Book Review—Writing Down the Bones

Book: Writing Down the Bones
Author: Natalie Goldberg

I stumbled upon a mentor for life in Natalie Goldberg’s Writing Down the Bones: Freeing the Writer Within (2005).  Her book was on a suggested reading list in an obscure writing class I took many years ago.  First published in 1986, this should be a standard go-to book in everyone’s personal library.  Bursting with vivid personal anecdotes and references to famous writers, her book has remained on suggested reading lists for decades, as relevant today as ever.  AU writing students—and who isn’t writing something at university—in need of a book with solid motivation and practical writing applications will discover a valuable treasure trove of wisdom within the pages of Goldberg’s paperback.

In a succinct preface, the author explains to the reader the reasons one writes, along with her own motivations.  Following that is a short introduction on her personal writing history which warrants why she is a present-day writing guru to many.  I only wish I had her as a teacher in one of my creative writing classes.  My high school English curriculums could not have been more dry or insipid.  No doubt the success of her book over the past thirty plus years is partially due to her meditation studies.  Mindfulness practices tend to spill over into all other areas of life, and Ms.  Goldberg’s book is no exception.  Her writing is clear, concise, and delivered with a self-deprecating sense of humour:

We want honest support and encouragement.  When we receive it, we don’t believe it, but we are quick to accept criticism to reinforce our deepest beliefs that, in truth, we are no good and not really writers.  My ex-husband used to say to me, “You look ugly.  Aah, now that I have your attention…” He said when he complimented me, I never heard him, but as soon as he said something negative, I perked right up (Goldberg 63).

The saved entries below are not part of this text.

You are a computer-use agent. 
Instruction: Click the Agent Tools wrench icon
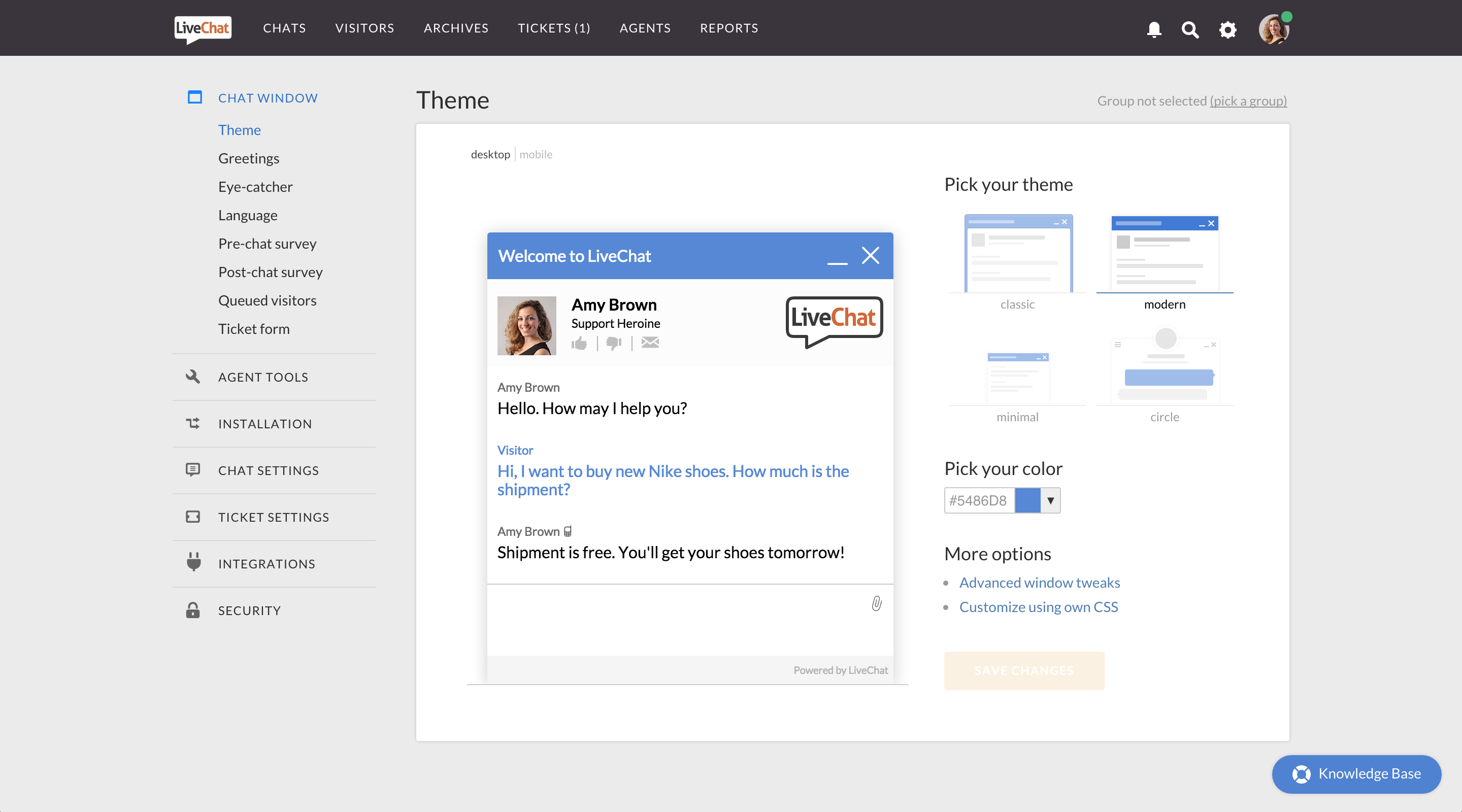click(x=193, y=376)
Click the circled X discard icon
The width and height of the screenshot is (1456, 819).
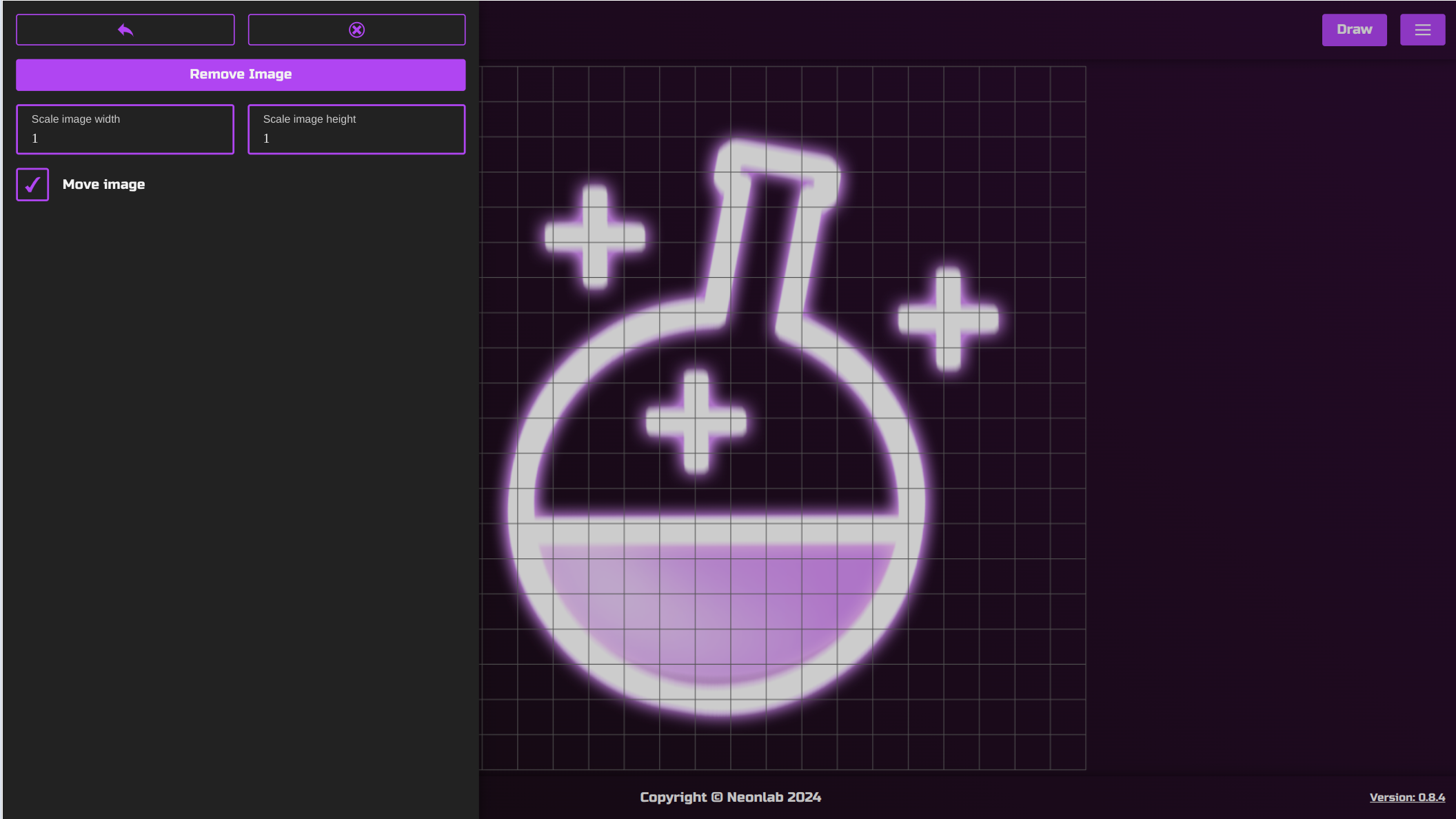click(x=356, y=29)

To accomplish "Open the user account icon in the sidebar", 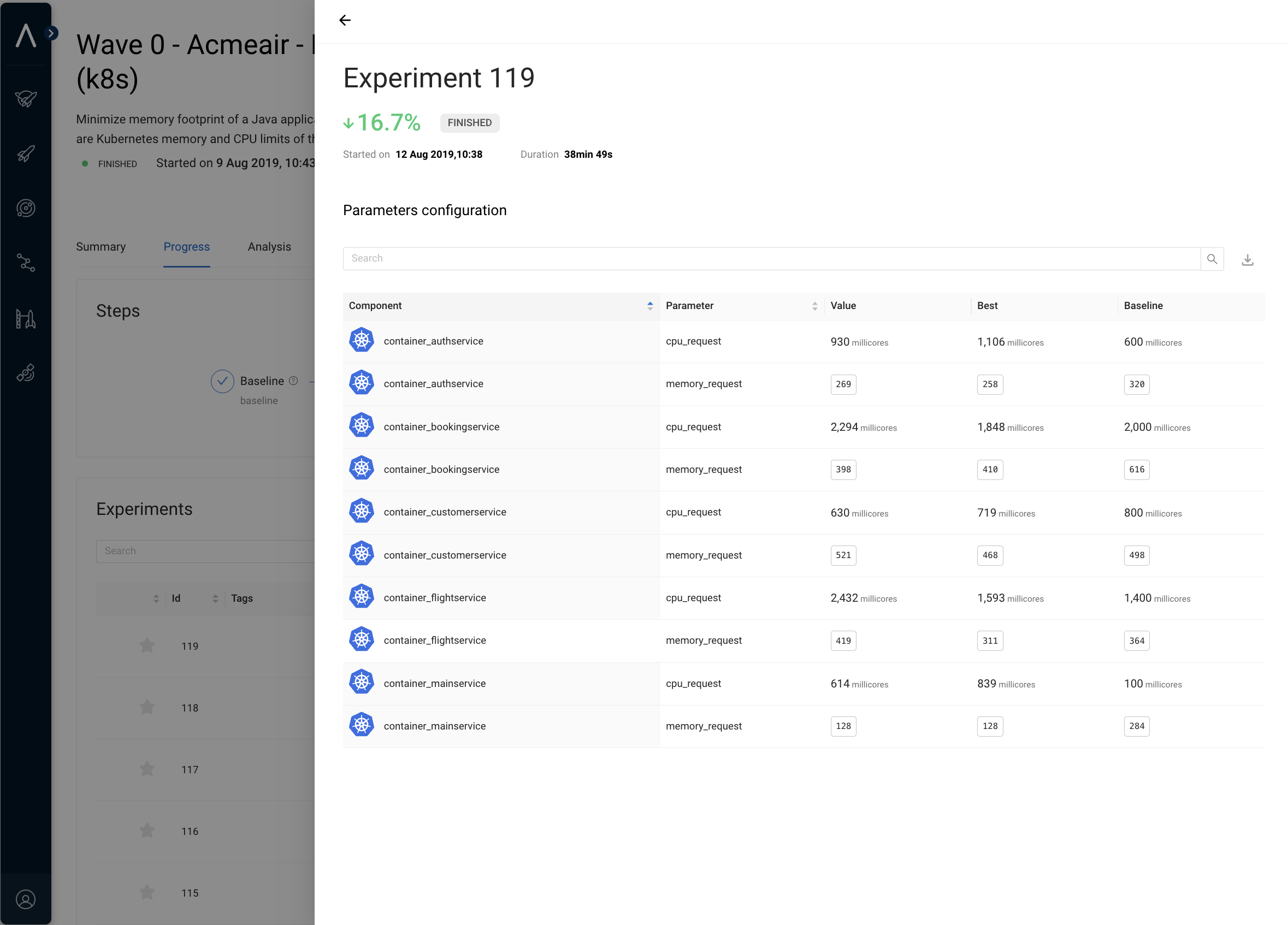I will 26,899.
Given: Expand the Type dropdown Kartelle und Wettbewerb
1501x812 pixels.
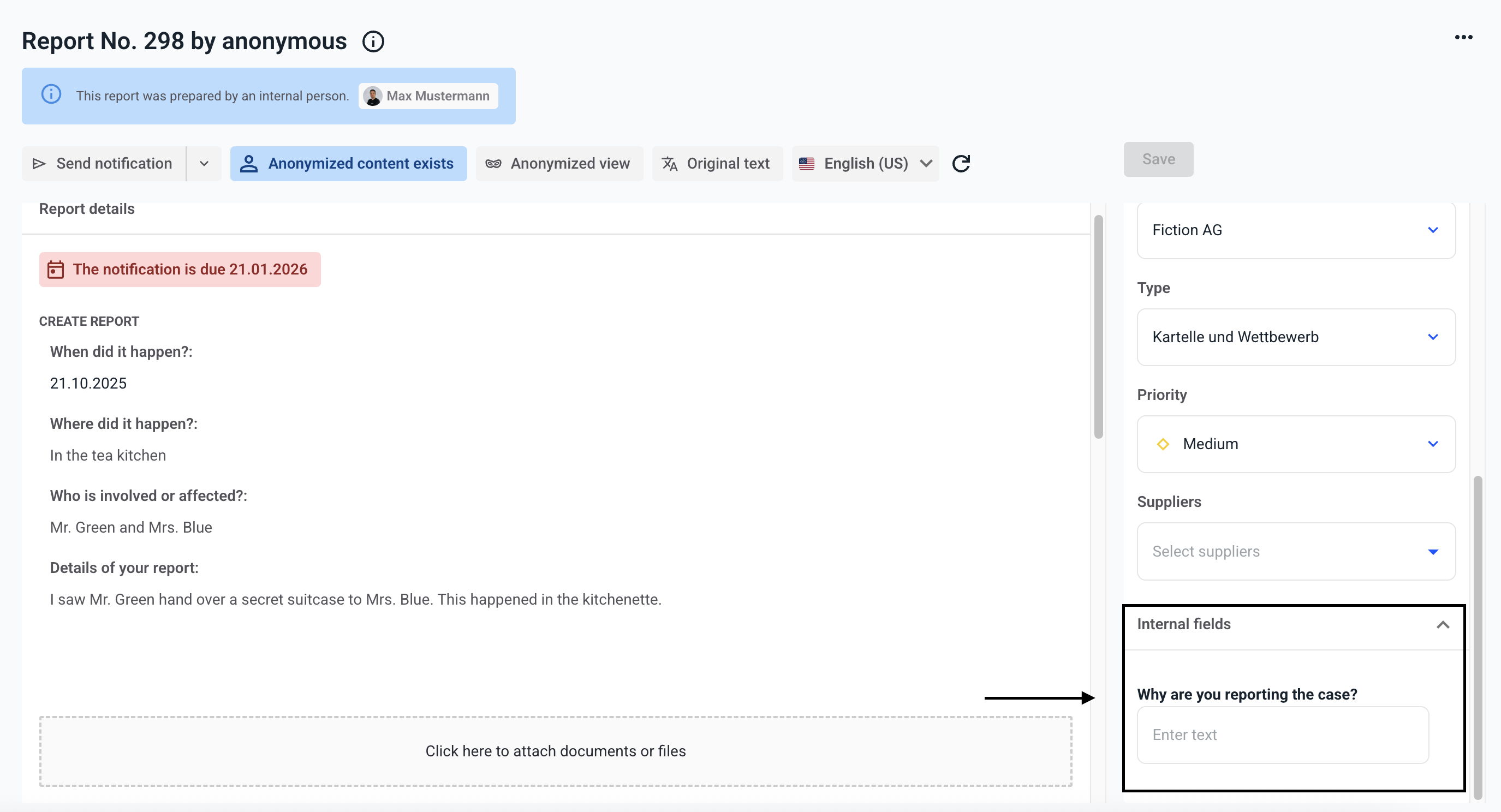Looking at the screenshot, I should 1296,337.
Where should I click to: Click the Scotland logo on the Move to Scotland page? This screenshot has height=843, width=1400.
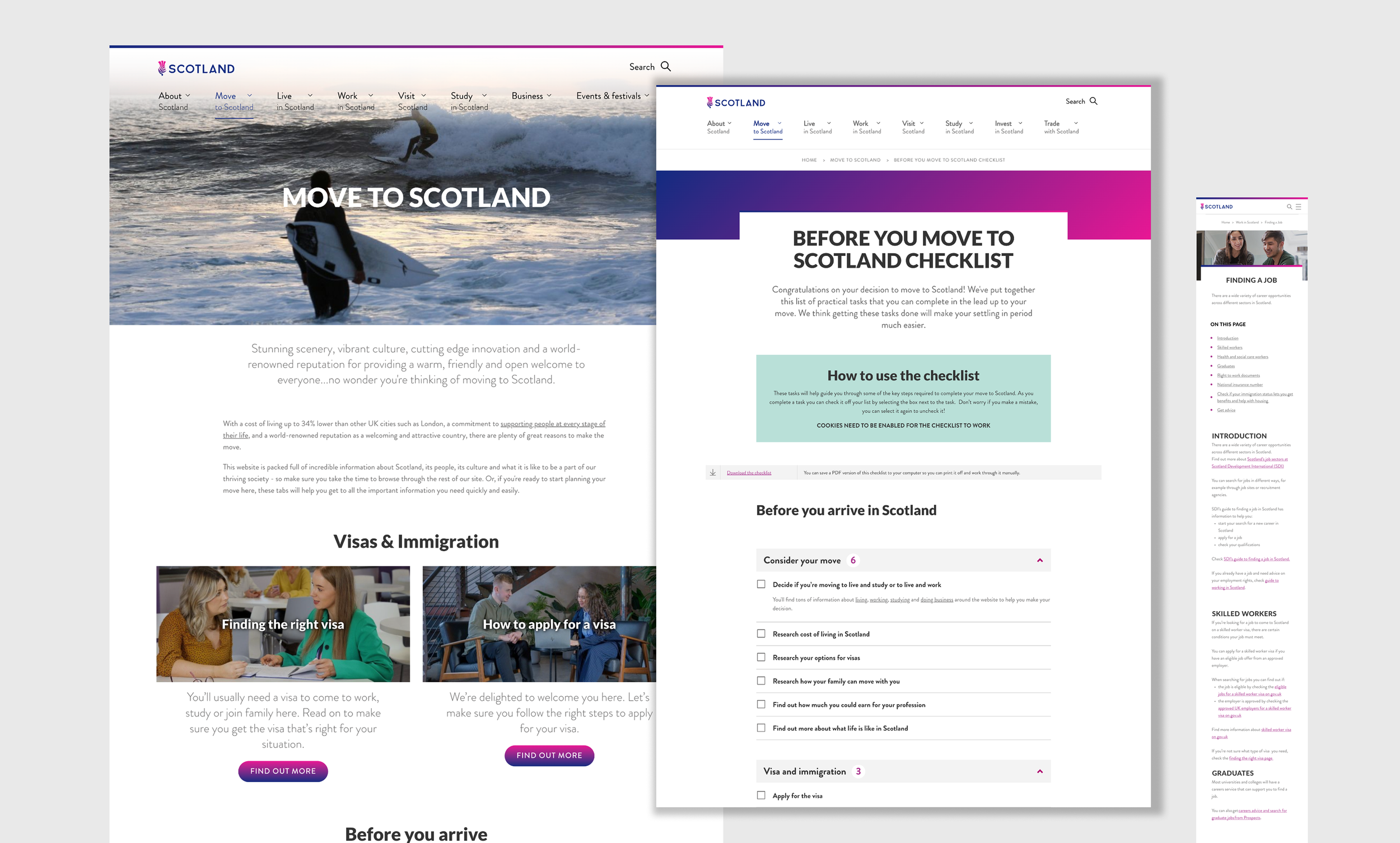coord(196,69)
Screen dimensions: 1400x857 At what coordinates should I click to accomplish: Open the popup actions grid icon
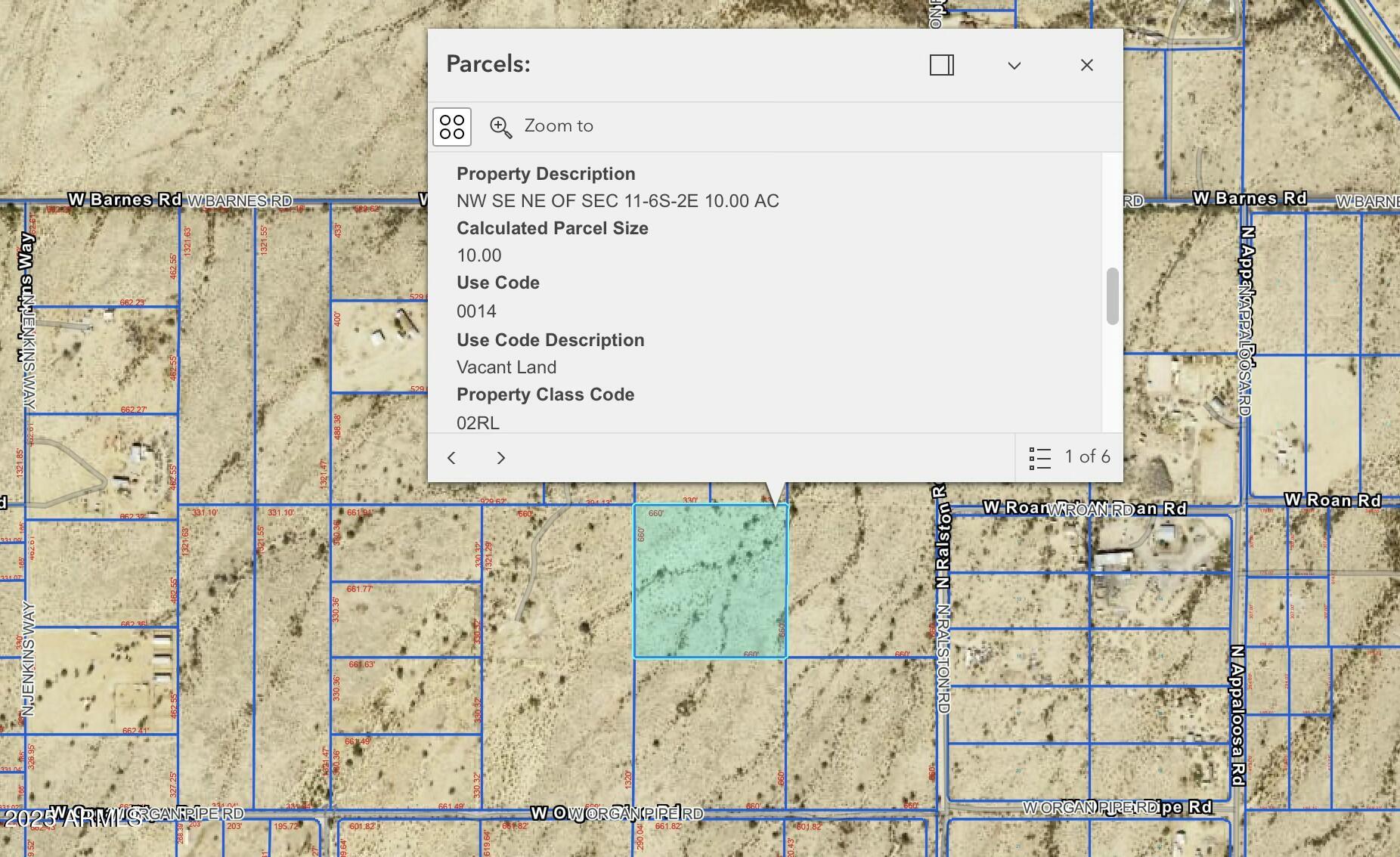452,126
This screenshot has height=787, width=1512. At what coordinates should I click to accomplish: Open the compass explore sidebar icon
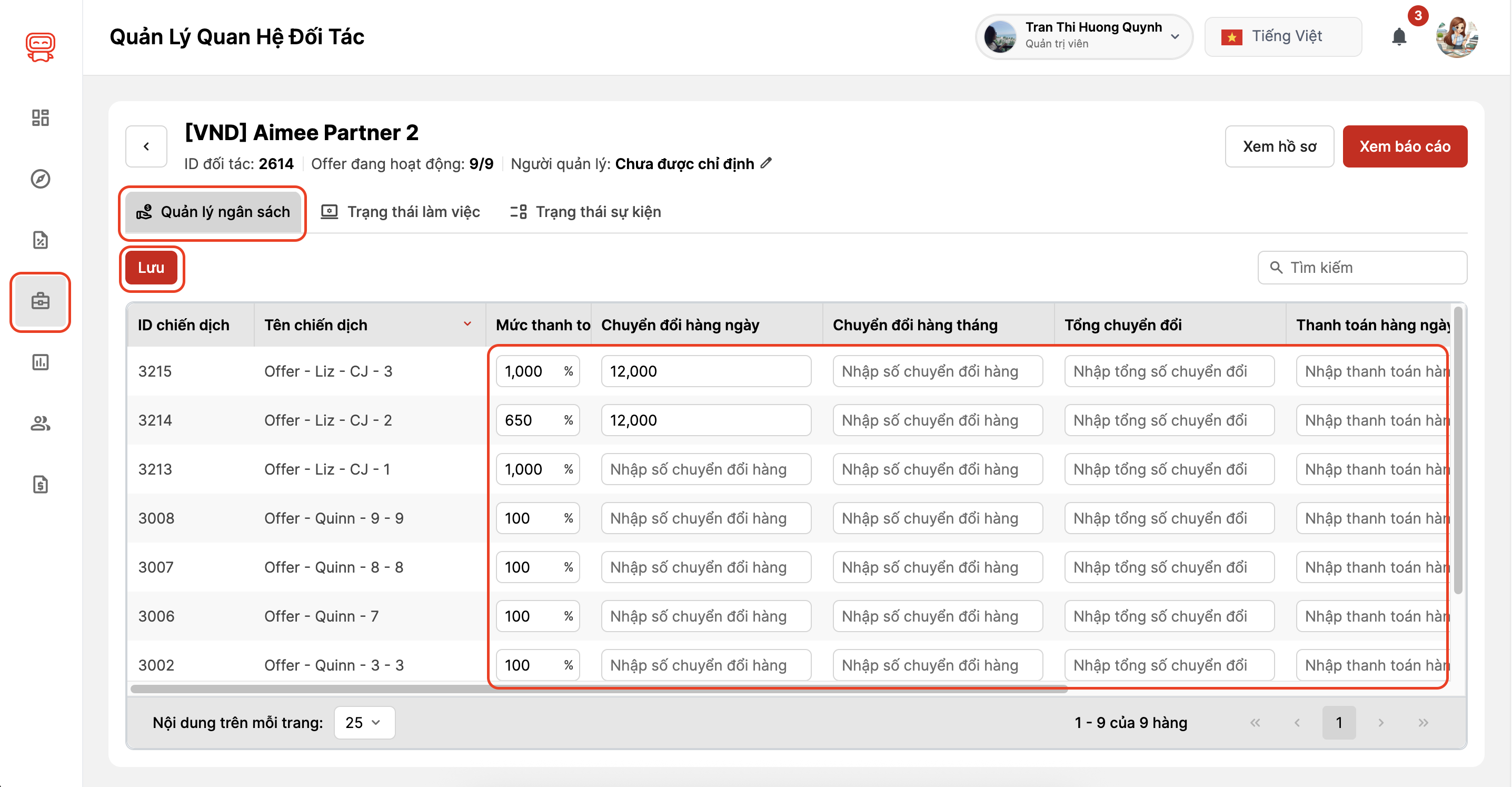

We are encouraged to write concisely, and the insides of this book illustrate that.  Contents are broken down into brief, easy-to-read chapters, often a few pages long, which makes it easy to ignore for weeks on end when you’re busy writing a school assignment, but then pick right up where you left.  Writing advice ranges from the practical to the frivolous.  Natalie manages to make verb and noun exercises fun and makes sentence syntax sink swiftly into our brains.  Additionally, she shapes imaginative and innovative writing exercises to experiment with in your spare time.  And time flies when you do them; they’re that much fun to a writing geek.

Further, Writing Down the Bones makes writing glamourous and pleasurable again, something missing in much of our everyday living.  Goldberg doesn’t just tell the writer to tell a tale, she shows us how with lines like these: “Writing is not a McDonald’s hamburger.  The cooking is slow, and in the beginning you are not sure whether a roast or a banquet or a lamb chop will be the result” (Goldberg 41).  The book also highlights the rare community of writing, with all the distinct and interesting characters jostling around, some gushing with self-confidence, some shy and stereotypical.  Goldberg manages to cut through the tedium of writing and urges her audience to come forward and spill its’ words for the world to view.  The author writes deliciously about the compulsions and obsessions of writing that a true writer knows all too well.

Following Goldberg’s epilogue, the book ends with an informative interview (adaptation) between the author and Tami Simon of Sounds True, a spiritual multimedia publishing company.  This ties in beautifully with the Zen of writing, a minor theme within the book.  Certainly, Writing Down the Bones is an ideal book to own for every developing writer.  Goldberg generously offers her readers engaging insights into her adventures in writing and makes it justly fresh and fun.

Goldberg, Natalie.  Writing Down the Bones. 2005.  Shambhala Publications.  Boston & London.  200 pages.